Senate Committee's Report on Superannuation Guarantee non-payment
The Senate Economics References Committee has released its Report on Superannuation Guarantee (SG) non-payment. Key points made by the Committee include:
· The current approach of the ATO to identify and address SG non-compliance is inadequate.
· There is a compelling need for a reliable SG gap figure produced yearly in order to track rates of SG non-payment, analysing which policies are effective, and ultimately minimising the problem.
· The current SG Charge (SGC) framework, with its reliance on employer self-reporting, should be reviewed in order to ensure that SGC penalties are strong enough to act as a proper deterrent.
· Moving SG compliance from the 'paper age' to the 'digital age' will enable a greater focus on proactive methods. This will in turn increase the effectiveness of efforts to detect and remedy SG non-compliance.
The Committee has made 32 recommendations intended to address the significant problem of SG non-compliance.
New payroll tax measures in Victoria
The 2017-18 Victorian Budget, released on 2 May 2017, affirmed tax measures announced in its lead up and also housing affordability measures announced earlier this year. New payroll tax measures announced include:
· A reduction in the payroll tax rate to 3.65 per cent for businesses with payrolls that comprise at least 85 per cent wages associated with regional employees.
· An increase in the threshold under which businesses can opt to make annual payroll tax payments from $10,000 to $40,000 in annual payroll tax liabilities.

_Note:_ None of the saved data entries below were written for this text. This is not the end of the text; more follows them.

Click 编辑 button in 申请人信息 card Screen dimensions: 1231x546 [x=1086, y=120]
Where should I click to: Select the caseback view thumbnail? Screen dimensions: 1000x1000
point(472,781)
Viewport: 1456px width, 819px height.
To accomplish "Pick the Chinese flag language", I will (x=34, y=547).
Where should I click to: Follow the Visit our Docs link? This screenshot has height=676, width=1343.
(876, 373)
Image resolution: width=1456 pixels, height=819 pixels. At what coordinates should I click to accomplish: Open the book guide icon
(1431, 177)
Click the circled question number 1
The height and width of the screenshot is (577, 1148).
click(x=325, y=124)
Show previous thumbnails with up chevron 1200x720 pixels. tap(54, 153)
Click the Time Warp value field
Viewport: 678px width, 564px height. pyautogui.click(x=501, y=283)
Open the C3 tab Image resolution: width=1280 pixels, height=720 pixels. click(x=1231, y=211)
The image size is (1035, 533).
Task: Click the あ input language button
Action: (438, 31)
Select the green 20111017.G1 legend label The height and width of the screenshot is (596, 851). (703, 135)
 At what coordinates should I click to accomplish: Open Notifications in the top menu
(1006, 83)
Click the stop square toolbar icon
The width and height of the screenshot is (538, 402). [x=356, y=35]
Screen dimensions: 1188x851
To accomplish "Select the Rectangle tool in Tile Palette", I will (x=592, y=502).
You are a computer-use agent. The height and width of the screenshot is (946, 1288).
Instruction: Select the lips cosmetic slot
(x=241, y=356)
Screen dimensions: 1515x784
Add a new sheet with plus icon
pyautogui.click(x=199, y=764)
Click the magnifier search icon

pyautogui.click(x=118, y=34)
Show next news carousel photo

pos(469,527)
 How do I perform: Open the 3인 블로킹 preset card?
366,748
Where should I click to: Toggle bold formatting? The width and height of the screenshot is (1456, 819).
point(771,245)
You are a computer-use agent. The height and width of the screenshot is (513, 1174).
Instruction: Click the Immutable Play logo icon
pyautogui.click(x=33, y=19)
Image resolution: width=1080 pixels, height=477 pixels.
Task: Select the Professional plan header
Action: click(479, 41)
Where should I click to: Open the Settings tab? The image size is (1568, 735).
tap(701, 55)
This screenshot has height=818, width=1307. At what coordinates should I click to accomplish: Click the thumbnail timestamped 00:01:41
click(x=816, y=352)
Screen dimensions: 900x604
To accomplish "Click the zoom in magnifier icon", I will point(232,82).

· The bringing forward of previously announced increases in the payroll tax threshold by one year. The payroll tax threshold will now be increased to $625,000 in 2017-18 and to $650,000 in 2018-19.
The State Taxation Acts Amendment Bill 2017 (Vic) to give effect to these measures has since been introduced into the Victorian Legislative Assembly.
Application of payroll tax penalties in respect of failure to register and lodge returns (NSW)
In Advance Pallets Pty Ltd v Chief Commissioner of State Revenue  NSWCATAD 128 the Tribunal confirmed the earlier decision of the Chief Commissioner that it was not appropriate to remit interest or penalty tax in respect of the applicant’s failure to register and lodge payroll tax returns, and to make timely payment of payroll tax.
The Tribunal held that the illness of an executive of the company was not a circumstance beyond the company's control as there were other individuals within the business that should have been able to ensure the applicant’s payroll tax obligations were met. The Tribunal stated that to find otherwise would blur the legal distinction between the company (as a legal person) and its directors and managers.
Car parking FBT threshold for the 2017-18 FBT year
The ATO has released Taxation Determination TD 2017/14 which indicates the car parking threshold for the FBT year commencing on 1 April 2017 is set at $8.66.